Today, economic and trade relations with the Asian countries are not seen as a threat to the Latin American continent. There may be tensions or challenges—in Mexico, for example, Chinese industry can be seen as competing with Mexican industry—but in general, relations with China are considered to be a means of escape from long domination by and dependence on countries considered to be the “center” of capitalism (i.e., the USA, the UK, and Europe), lessening the economic and political pressure that comes from these relations. Tensions between the USA and China are not generally seen as being of direct concern to Latin American countries—the global expansion of China is largely seen as beneficial or a relief. Something like loosening the “corset” of globalization with the entry of another giant competing for hegemony in the international division of labor.

How are international organizations such as the World Bank and the IMF viewed?  Is this a popular topic in the regional meetings as well?

Yes, of course. They are a key source of information (through databases, publications, and public statements), and they are part of an institutional framework with decision-making power over the development and implementation of economic policies in the world. Until very recently, in Latin America and beyond, they were seen as architects of austerity policies with negative effects on the balanced development of societies. It was not strange, even, to find graffiti in the cities of the subcontinent that protested these institutions and their policies and ideologies: “IMF out of …….” These institutions have changed in recent years, however, and are more attuned to issues such as inequality, poverty, and the environmental crisis—which may be one reason for the decline in animosity towards them across Latin America.

Has any of the upheaval of the pandemic changed things for you, or caused you to shift your point of view?

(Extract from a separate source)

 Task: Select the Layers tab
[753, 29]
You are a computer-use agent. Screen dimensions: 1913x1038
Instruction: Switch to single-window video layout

No, not generally. We do not yet have a clear view of its longer-term effects, though. Currently, in countries—or geographical areas—emerging from lockdowns, there has been a resurgence of economic activity and a strong expansion of consumption. And unlike other financial crises, such as the 2008/09 recession, there has been no more or less intense destruction of different parts of the productive fabric. The business crises caused by the lockdown were crises of liquidity; only in some cases have they turned into solvency problems. And with the help, in the more developed countries, of expansionary economic policies—unlike what happened in the previous crisis, which was fought with austerity policies—consumption and production have grown as lockdowns have ended. There have been major bottlenecks in supply chains due to the persistence of the crisis in less developed countries, ultimately affecting employment, but public subsidies have kept this at bay so far.

Today, it’s as if we were returning to the moment right before the pandemic began, without any profound structural changes in the productive and social fabric. It is true that during the pandemic it was possible to accelerate some processes of change that were already underway: telework and a move online in many sectors of the economy have accelerated, for example. But beyond this, the return to normality does not show a trend of deep change, one that offers alternatives to the current model. There are no major proposals for transformation on the table now that weren’t already there two years ago. The “new normal” is basically the same as the old one.